- **Written request 1**:
Echo the text below about reporters leaving The Commercial Appeal, word for word.

- **Text passage**:
* begin *

There have been so many defections from The Commercial Appeal in recent weeks that the resignation of longtime award-winning investigative reporter Marc Perrusquia last week seemed barely noticed.

Of all the departures so far – and several more are expected – the loss of sports columnist Geoff Calkins and Mr. Perrusquia are inarguably the most damaging.

Mr. Calkins has a large, loyal following built over 25 years that can be reasonably expected to follow him to the upstart (if that’s really its name) when it launches this Fall.

Mr. Perrusquia has dominated investigative journalism in Memphis for at least two decades. He can be credited with state daycare reforms that followed his determined reporting. He exposed dead voters, predatory lenders preying on Habitat for Humanity recipients (which led to new policies at Habitat outlets around the U.S.) and, most recently, the racist rants of a local political candidate.

His exit to the safe confines of the University of Memphis Department of Journalism and Strategic Media blows another gaping hole in an already anemic CA newsroom devastated by years of layoffs begun by its previous owner, E.W. Scripps, and accelerated by Gannett.


Evidence of how deep the wounds are can be found in a CA task force formed after the newspaper lost Mr. Calkins and two other talents, Jennifer Biggs and Chris Herrington, to the new non-profit competitor.

Of the original newsroom representatives on the task force, only David Waters now remains. Mr. Perrusquia had been serving on the panel as had longtime reporter Clay Bailey who also bailed last week to the new competition.

We’re left to wonder if Mr. Waters – one of the top talents left at 495 Union – may be next to hit the door.

Or will it be longtime police reporter Yolanda Jones. Or extraordinary journeymen Tom Charlier and Tom Bailey Jr., or John Beifuss’ arts coverage, and heaven help the CA, if Tiger basketball beat reporter Mark Giannotto flees.

The blame for this new media competition rests squarely on Gannett’s careless and uncaring – if not idiotic – business model of centralization and homogenization of The Commercial Appeal in a state network that puts little pride in credible editing and knowledge about Memphis, not to mention the constant error-prone headlines and maddening algorithms that regularly attaches regularly unrelated videos to articles.

* end *

[Word and element pointing entries]
* begin *

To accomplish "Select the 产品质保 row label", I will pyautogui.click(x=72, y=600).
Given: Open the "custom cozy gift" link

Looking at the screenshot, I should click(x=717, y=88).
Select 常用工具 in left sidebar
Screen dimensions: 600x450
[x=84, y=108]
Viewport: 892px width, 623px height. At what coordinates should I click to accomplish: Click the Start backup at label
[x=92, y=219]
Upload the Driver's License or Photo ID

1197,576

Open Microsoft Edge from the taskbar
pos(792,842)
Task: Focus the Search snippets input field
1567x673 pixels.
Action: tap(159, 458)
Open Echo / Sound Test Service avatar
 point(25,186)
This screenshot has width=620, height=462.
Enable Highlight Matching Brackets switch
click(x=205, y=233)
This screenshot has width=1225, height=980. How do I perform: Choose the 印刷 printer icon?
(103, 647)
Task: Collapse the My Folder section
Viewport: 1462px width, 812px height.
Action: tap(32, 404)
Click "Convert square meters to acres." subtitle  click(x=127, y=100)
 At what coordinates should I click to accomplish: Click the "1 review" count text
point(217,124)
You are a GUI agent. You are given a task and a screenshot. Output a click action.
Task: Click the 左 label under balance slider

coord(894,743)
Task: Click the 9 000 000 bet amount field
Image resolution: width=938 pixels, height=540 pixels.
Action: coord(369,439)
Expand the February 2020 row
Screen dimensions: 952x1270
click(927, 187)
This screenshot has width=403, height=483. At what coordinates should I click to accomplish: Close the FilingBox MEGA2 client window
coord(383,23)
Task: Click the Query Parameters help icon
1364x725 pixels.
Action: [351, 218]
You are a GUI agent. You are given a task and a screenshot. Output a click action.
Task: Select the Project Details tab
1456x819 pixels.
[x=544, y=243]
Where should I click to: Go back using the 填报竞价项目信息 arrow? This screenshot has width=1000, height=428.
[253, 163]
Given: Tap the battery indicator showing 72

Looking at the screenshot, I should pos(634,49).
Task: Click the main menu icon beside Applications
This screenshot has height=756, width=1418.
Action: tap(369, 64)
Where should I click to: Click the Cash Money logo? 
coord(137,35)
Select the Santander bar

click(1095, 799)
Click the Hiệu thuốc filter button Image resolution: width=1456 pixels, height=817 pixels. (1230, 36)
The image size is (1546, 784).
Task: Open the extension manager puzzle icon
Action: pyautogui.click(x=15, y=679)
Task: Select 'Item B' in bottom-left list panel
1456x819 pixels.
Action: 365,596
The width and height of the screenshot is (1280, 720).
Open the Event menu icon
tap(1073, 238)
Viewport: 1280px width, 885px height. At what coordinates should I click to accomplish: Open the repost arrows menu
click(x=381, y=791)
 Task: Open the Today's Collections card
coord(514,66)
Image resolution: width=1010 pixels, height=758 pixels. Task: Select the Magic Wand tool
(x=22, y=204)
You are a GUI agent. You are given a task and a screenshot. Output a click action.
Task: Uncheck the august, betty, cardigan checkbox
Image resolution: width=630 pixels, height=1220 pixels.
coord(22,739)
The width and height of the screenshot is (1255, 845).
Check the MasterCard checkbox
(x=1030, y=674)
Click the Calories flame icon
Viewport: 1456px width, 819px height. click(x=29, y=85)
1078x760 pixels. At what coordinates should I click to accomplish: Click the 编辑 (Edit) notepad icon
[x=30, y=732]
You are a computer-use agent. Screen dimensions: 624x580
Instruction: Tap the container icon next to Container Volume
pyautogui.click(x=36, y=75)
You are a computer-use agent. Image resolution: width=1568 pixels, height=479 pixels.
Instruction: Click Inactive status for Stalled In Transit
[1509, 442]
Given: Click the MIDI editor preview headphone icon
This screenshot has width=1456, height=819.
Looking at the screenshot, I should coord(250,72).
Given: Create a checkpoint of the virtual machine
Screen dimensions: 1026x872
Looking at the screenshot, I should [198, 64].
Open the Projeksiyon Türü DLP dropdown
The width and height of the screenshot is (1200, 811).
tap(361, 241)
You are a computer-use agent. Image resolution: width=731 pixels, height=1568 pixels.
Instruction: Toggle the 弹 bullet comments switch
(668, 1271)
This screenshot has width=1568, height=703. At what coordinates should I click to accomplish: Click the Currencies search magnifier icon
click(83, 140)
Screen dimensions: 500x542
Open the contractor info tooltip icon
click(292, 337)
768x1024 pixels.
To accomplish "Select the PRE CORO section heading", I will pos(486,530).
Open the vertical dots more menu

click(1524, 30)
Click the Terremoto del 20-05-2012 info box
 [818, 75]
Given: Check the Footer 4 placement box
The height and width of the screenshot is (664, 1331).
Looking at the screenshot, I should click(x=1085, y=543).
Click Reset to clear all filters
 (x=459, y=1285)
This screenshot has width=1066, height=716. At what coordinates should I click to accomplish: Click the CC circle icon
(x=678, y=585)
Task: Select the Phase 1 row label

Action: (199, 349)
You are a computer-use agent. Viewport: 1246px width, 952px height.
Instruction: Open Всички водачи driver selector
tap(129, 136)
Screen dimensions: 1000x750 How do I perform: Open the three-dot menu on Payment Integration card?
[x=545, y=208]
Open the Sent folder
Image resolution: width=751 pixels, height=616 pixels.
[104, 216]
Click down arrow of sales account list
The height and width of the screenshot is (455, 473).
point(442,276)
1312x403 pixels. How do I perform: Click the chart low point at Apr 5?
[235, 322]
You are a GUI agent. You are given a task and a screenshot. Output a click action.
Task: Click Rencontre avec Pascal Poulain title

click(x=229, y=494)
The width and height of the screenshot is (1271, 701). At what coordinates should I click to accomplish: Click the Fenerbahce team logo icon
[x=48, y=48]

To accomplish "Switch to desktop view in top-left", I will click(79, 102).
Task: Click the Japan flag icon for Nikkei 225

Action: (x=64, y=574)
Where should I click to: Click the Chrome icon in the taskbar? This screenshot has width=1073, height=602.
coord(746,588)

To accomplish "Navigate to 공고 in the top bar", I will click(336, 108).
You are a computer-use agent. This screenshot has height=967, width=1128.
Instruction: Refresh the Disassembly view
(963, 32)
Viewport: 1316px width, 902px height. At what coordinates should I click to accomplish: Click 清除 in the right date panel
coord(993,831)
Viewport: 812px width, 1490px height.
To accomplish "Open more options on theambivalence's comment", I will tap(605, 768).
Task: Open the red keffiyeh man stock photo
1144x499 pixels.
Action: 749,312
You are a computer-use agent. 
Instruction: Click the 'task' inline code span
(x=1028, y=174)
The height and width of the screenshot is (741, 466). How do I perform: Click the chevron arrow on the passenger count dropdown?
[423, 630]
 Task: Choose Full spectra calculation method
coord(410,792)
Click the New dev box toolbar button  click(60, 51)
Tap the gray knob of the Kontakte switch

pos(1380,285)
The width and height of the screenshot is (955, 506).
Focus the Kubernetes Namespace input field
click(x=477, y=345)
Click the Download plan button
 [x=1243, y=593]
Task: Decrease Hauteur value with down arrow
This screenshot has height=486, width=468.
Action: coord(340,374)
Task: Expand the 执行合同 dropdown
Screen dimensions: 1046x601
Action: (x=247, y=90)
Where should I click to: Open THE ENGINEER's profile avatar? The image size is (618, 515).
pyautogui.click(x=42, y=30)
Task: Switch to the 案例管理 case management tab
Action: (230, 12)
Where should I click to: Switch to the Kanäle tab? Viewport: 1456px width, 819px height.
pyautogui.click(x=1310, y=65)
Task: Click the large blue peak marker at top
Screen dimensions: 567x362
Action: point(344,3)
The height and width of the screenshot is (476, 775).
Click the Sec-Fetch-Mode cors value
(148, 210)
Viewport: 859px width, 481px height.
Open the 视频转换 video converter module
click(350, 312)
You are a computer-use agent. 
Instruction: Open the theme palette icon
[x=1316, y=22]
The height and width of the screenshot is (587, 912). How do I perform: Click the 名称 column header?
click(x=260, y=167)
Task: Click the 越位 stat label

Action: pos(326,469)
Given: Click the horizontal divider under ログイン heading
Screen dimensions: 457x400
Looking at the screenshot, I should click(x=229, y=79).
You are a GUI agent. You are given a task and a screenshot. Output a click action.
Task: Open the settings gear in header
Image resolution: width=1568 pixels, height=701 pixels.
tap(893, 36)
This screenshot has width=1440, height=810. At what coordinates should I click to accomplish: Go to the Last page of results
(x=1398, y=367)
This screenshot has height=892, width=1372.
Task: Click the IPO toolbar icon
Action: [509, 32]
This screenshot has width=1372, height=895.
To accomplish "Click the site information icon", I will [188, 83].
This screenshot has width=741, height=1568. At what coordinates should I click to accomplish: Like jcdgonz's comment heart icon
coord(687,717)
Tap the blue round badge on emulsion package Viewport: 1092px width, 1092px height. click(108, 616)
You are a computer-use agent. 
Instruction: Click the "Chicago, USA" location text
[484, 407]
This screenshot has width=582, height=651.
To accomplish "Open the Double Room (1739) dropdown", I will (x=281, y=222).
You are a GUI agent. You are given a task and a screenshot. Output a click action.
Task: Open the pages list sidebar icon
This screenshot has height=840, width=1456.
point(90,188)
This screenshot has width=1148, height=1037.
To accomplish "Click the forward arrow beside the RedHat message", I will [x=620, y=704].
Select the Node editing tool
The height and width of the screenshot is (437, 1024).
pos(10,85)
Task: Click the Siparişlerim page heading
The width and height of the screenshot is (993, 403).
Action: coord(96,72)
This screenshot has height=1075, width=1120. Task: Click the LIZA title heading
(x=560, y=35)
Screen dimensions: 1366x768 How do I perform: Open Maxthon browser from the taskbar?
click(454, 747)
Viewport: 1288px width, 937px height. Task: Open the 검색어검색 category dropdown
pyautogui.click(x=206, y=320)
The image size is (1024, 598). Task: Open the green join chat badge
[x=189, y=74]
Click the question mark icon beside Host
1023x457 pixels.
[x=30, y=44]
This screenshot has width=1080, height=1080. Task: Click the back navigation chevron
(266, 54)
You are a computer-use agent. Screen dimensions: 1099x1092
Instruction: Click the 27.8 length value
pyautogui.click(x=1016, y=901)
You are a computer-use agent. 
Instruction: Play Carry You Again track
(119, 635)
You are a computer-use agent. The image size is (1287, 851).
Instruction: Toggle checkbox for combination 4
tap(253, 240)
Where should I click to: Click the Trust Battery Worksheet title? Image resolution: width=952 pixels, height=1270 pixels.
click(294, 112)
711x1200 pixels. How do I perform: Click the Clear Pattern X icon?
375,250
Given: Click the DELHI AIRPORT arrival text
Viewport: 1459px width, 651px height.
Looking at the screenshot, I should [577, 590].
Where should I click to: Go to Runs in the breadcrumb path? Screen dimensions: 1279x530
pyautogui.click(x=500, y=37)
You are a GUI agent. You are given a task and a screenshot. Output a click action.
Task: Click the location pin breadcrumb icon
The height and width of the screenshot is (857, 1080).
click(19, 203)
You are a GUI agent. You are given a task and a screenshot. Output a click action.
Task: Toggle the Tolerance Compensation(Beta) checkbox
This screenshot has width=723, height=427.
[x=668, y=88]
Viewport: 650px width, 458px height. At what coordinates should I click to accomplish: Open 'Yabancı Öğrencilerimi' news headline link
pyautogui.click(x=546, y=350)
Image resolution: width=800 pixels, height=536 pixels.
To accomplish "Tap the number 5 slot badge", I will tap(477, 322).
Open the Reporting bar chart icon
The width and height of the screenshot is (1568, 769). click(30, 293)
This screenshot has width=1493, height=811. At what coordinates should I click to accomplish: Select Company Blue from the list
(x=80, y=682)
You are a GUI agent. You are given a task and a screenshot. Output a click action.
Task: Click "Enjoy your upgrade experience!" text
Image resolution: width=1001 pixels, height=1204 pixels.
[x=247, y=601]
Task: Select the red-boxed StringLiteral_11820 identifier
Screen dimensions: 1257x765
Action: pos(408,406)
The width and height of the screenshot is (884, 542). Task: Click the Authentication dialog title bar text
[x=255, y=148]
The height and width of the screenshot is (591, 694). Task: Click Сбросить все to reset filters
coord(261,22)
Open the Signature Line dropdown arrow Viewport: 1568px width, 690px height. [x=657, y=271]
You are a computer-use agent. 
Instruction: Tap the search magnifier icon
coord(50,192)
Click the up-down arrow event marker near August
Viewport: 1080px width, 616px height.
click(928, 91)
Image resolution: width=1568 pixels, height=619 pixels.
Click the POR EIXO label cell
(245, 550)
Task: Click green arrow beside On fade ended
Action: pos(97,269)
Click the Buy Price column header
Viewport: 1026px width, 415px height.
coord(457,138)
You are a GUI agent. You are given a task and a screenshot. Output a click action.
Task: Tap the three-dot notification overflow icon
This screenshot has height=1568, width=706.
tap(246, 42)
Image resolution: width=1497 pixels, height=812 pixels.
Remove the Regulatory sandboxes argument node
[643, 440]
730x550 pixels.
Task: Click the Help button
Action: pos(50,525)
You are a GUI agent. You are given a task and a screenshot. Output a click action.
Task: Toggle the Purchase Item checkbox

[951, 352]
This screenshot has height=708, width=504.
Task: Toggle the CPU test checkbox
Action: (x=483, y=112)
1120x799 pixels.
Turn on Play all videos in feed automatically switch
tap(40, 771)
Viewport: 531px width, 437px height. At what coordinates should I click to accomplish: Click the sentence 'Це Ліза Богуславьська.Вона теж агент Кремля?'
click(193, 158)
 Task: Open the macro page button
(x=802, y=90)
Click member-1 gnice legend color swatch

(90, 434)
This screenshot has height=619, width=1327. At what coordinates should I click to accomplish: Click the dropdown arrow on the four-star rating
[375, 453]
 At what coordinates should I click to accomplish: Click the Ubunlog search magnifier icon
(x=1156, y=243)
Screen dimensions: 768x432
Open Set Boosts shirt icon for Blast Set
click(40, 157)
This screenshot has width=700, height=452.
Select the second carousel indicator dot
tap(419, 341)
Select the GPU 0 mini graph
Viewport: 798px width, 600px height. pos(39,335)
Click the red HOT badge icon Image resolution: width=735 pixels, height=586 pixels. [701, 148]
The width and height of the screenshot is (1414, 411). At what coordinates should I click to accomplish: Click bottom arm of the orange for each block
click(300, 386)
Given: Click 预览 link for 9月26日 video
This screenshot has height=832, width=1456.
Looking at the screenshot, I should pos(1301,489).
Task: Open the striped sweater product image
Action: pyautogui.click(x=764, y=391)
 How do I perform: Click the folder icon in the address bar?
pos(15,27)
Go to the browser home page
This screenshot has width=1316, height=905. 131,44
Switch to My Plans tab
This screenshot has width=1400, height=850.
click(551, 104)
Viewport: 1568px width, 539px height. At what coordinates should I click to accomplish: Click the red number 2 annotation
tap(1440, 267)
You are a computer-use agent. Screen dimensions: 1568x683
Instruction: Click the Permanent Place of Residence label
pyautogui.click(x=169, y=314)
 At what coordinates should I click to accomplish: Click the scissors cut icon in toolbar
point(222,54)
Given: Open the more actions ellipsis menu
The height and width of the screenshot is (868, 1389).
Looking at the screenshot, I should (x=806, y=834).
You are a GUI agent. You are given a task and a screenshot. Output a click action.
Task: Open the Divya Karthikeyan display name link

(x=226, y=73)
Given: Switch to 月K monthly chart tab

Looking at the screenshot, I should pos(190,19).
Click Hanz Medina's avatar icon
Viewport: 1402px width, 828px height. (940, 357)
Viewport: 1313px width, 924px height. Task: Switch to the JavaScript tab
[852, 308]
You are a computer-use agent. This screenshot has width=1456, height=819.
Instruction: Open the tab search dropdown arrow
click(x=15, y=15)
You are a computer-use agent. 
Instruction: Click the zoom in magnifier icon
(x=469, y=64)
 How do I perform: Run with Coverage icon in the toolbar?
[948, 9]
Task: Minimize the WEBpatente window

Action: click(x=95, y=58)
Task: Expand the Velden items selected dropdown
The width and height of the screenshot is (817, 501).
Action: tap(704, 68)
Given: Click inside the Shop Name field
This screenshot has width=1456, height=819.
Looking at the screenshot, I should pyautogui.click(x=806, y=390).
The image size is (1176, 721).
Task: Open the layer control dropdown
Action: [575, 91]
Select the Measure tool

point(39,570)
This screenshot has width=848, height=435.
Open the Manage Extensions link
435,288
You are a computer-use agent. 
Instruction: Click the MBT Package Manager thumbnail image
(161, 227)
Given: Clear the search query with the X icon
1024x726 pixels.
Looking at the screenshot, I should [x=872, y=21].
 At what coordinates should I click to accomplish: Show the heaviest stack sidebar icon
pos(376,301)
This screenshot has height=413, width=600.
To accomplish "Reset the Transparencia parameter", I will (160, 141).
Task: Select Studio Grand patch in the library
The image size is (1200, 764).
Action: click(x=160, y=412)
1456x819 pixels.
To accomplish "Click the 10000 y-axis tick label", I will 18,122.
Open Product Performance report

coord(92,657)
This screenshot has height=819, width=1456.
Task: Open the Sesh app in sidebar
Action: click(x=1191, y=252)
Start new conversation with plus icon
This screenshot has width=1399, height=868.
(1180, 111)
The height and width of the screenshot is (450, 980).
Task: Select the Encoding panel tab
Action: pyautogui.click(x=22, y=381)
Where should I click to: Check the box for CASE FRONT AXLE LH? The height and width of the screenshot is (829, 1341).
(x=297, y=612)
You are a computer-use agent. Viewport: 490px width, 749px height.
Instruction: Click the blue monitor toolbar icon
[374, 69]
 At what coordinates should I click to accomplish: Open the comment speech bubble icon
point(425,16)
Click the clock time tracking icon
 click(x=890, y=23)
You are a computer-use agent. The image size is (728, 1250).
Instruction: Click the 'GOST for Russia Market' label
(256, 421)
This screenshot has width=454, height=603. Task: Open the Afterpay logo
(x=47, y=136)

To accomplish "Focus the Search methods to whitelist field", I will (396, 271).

* end *

- **Written request 2**:
Duplicate exactly the lines of the records that start with the line containing "Viewport: 1280px width, 885px" and go on through the line containing "tap(361, 241)", both included, and only those lines.

- **Complete answer 1**:
There have been so many defections from The Commercial Appeal in recent weeks that the resignation of longtime award-winning investigative reporter Marc Perrusquia last week seemed barely noticed.

Of all the departures so far – and several more are expected – the loss of sports columnist Geoff Calkins and Mr. Perrusquia are inarguably the most damaging.

Mr. Calkins has a large, loyal following built over 25 years that can be reasonably expected to follow him to the upstart (if that’s really its name) when it launches this Fall.

Mr. Perrusquia has dominated investigative journalism in Memphis for at least two decades. He can be credited with state daycare reforms that followed his determined reporting. He exposed dead voters, predatory lenders preying on Habitat for Humanity recipients (which led to new policies at Habitat outlets around the U.S.) and, most recently, the racist rants of a local political candidate.

His exit to the safe confines of the University of Memphis Department of Journalism and Strategic Media blows another gaping hole in an already anemic CA newsroom devastated by years of layoffs begun by its previous owner, E.W. Scripps, and accelerated by Gannett.


Evidence of how deep the wounds are can be found in a CA task force formed after the newspaper lost Mr. Calkins and two other talents, Jennifer Biggs and Chris Herrington, to the new non-profit competitor.

Of the original newsroom representatives on the task force, only David Waters now remains. Mr. Perrusquia had been serving on the panel as had longtime reporter Clay Bailey who also bailed last week to the new competition.

We’re left to wonder if Mr. Waters – one of the top talents left at 495 Union – may be next to hit the door.

Or will it be longtime police reporter Yolanda Jones. Or extraordinary journeymen Tom Charlier and Tom Bailey Jr., or John Beifuss’ arts coverage, and heaven help the CA, if Tiger basketball beat reporter Mark Giannotto flees.

The blame for this new media competition rests squarely on Gannett’s careless and uncaring – if not idiotic – business model of centralization and homogenization of The Commercial Appeal in a state network that puts little pride in credible editing and knowledge about Memphis, not to mention the constant error-prone headlines and maddening algorithms that regularly attaches regularly unrelated videos to articles.

- **Complete answer 2**:
Viewport: 1280px width, 885px height. At what coordinates should I click to accomplish: Open the repost arrows menu
click(x=381, y=791)
 Task: Open the Today's Collections card
coord(514,66)
Image resolution: width=1010 pixels, height=758 pixels. Task: Select the Magic Wand tool
(x=22, y=204)
You are a GUI agent. You are given a task and a screenshot. Output a click action.
Task: Uncheck the august, betty, cardigan checkbox
Image resolution: width=630 pixels, height=1220 pixels.
coord(22,739)
The width and height of the screenshot is (1255, 845).
Check the MasterCard checkbox
(x=1030, y=674)
Click the Calories flame icon
Viewport: 1456px width, 819px height. click(x=29, y=85)
1078x760 pixels. At what coordinates should I click to accomplish: Click the 编辑 (Edit) notepad icon
[x=30, y=732]
You are a computer-use agent. Screen dimensions: 624x580
Instruction: Tap the container icon next to Container Volume
pyautogui.click(x=36, y=75)
You are a computer-use agent. Image resolution: width=1568 pixels, height=479 pixels.
Instruction: Click Inactive status for Stalled In Transit
[1509, 442]
Given: Click the MIDI editor preview headphone icon
This screenshot has width=1456, height=819.
Looking at the screenshot, I should coord(250,72).
Given: Create a checkpoint of the virtual machine
Screen dimensions: 1026x872
Looking at the screenshot, I should [198, 64].
Open the Projeksiyon Türü DLP dropdown
The width and height of the screenshot is (1200, 811).
tap(361, 241)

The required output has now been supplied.